12.0 | Threat

2.8K 603 52
                                    

Hyunsuk tak pernah berpikir suatu saat akan mengkhawatirkan Sandara dan anaknya seperti sekarang.

Sungguh, Hyunsuk telah melihat Junghwan sejak ia lahir dan mengetahui bagaimana Sandara sangat menjaga putranya yang satu itu. Hyunsuk tahu kondisi Junghwan tak pernah mudah sejak bayi, kondisinya sering memburuk secara tiba-tiba.

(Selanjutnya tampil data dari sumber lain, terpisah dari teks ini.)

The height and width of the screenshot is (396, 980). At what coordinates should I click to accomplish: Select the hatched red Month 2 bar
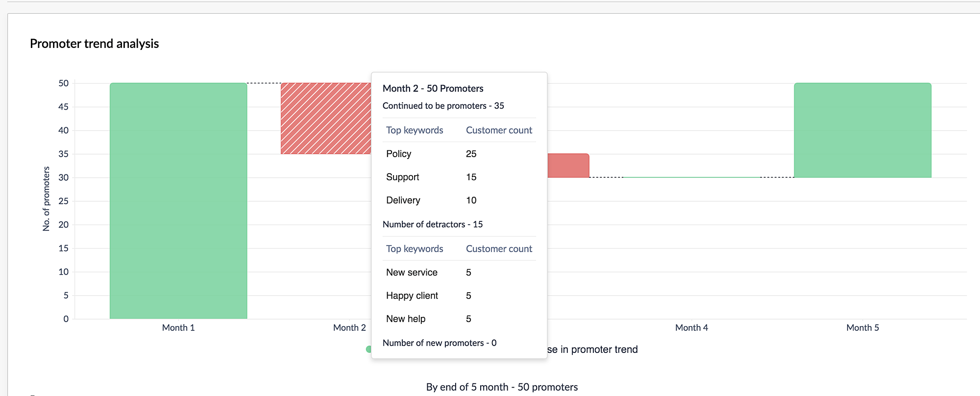[325, 118]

Bagaimana keadaannya sekarang? Apa operasinya berhasil? Apa Hyunsuk benar-benar telah tak sengaja membunuhnya? Ah, ia bersumpah menyesali perbuatannya itu seumur hidup, seburuk apapun yang telah Sandara perbuat terhadap ibunya, dan sejahat apapun dirinya terhadap Sandara selama ini, Hyunsuk tetap tak ingin jadi pembunuh.

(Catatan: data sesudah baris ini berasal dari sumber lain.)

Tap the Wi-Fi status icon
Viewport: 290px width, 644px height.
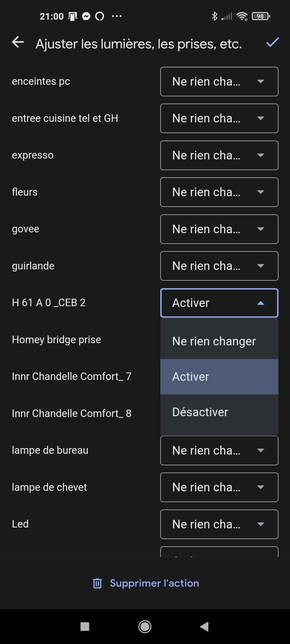click(x=242, y=16)
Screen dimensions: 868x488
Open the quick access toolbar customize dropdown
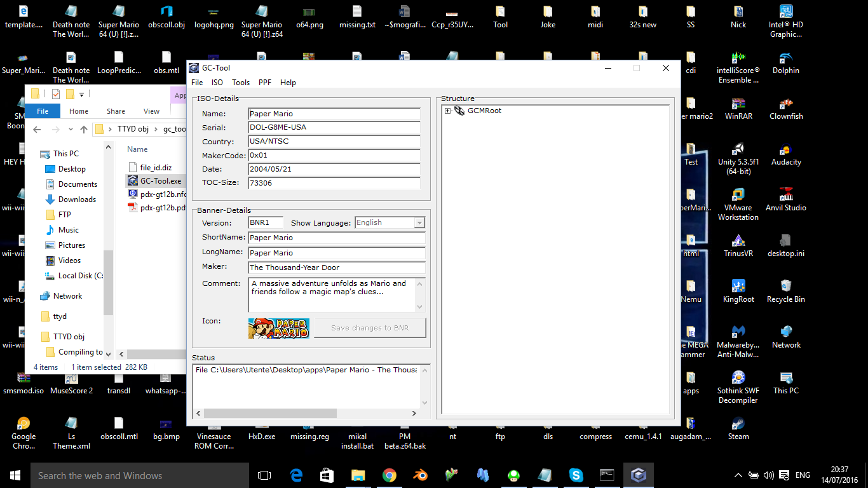point(82,94)
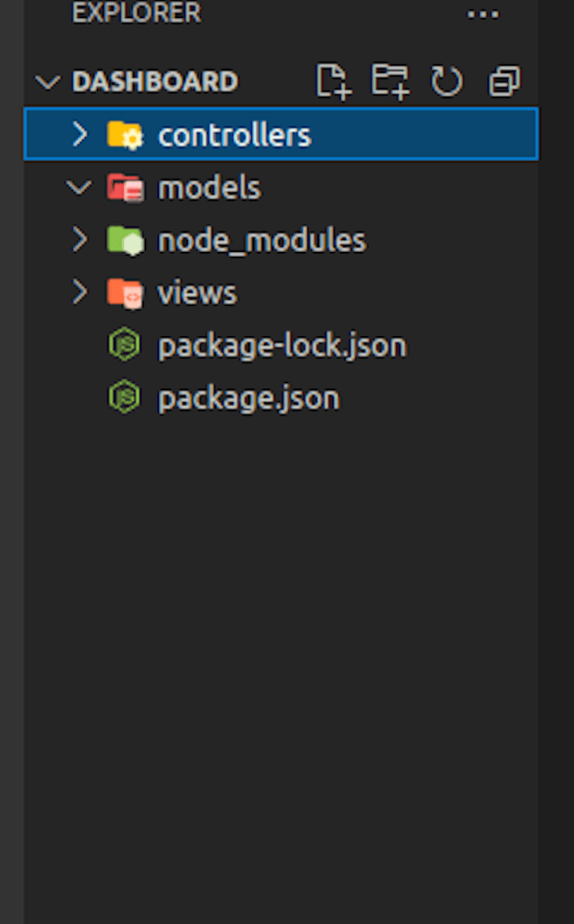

Ia sengaja segera pergi dari rumah sakit saat itu dan juga tak pulang ke rumahnya karena merasa bersalah. Mendengar Sandara meminta cerai dengan ayahnya, entah kenapa membuat Hyunsuk takut. Tapi bukankah ia selama ini menginginkan itu? Hyunsuk membenci Sandara, seharusnya ia senang. Entahlah, mungkin musim dingin telah kembali mempengaruhinya.

"Yoshi, maaf aku harus merepotkanmu lagi." Hyunsuk berkata sambil memandang anak laki-laki yang tengah memakai sepatu di depannya.

Anak berambut pirang itu pun tersenyum sambil balik menatap Hyunsuk. "Hyung sudah kuanggap seperti Hyung-ku sendiri, lagipula Hyung sudah biasa merepotkanku, tidak apa-apa."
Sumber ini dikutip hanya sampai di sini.